→ **TASK PROMPT**: State the number of lines in the listing below that contain the word "width", and nothing besides.

→ **GIVEN RECORDS**:
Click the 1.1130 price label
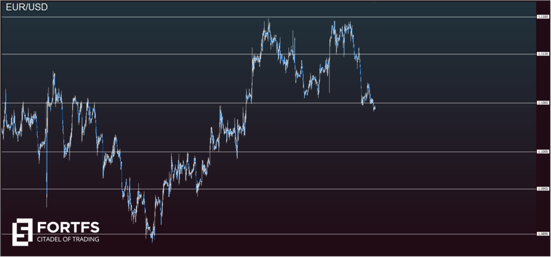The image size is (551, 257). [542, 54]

* * *

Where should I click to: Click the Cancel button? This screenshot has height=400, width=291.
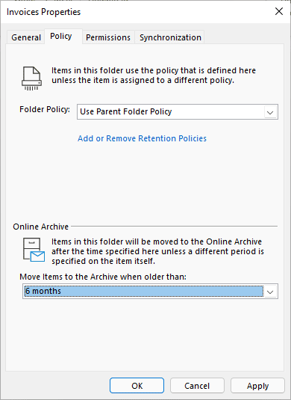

---

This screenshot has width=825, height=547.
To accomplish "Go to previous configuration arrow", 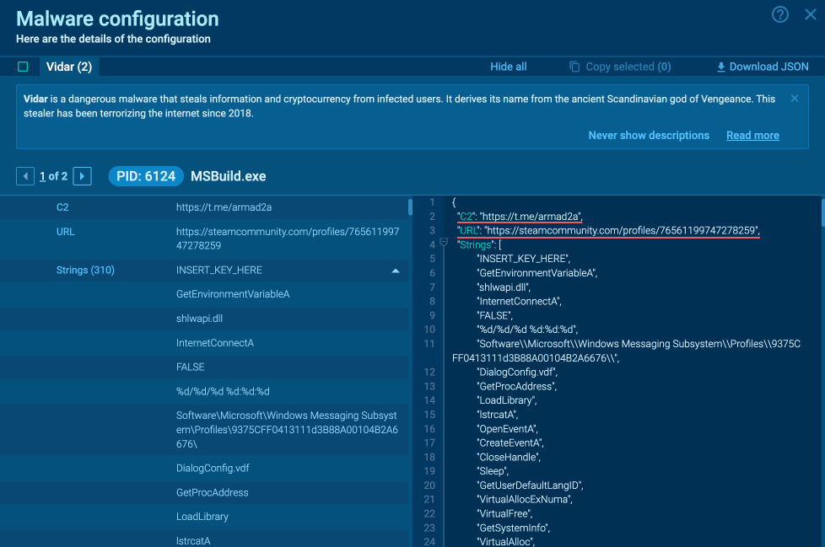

→ **ANSWER BOX**: 2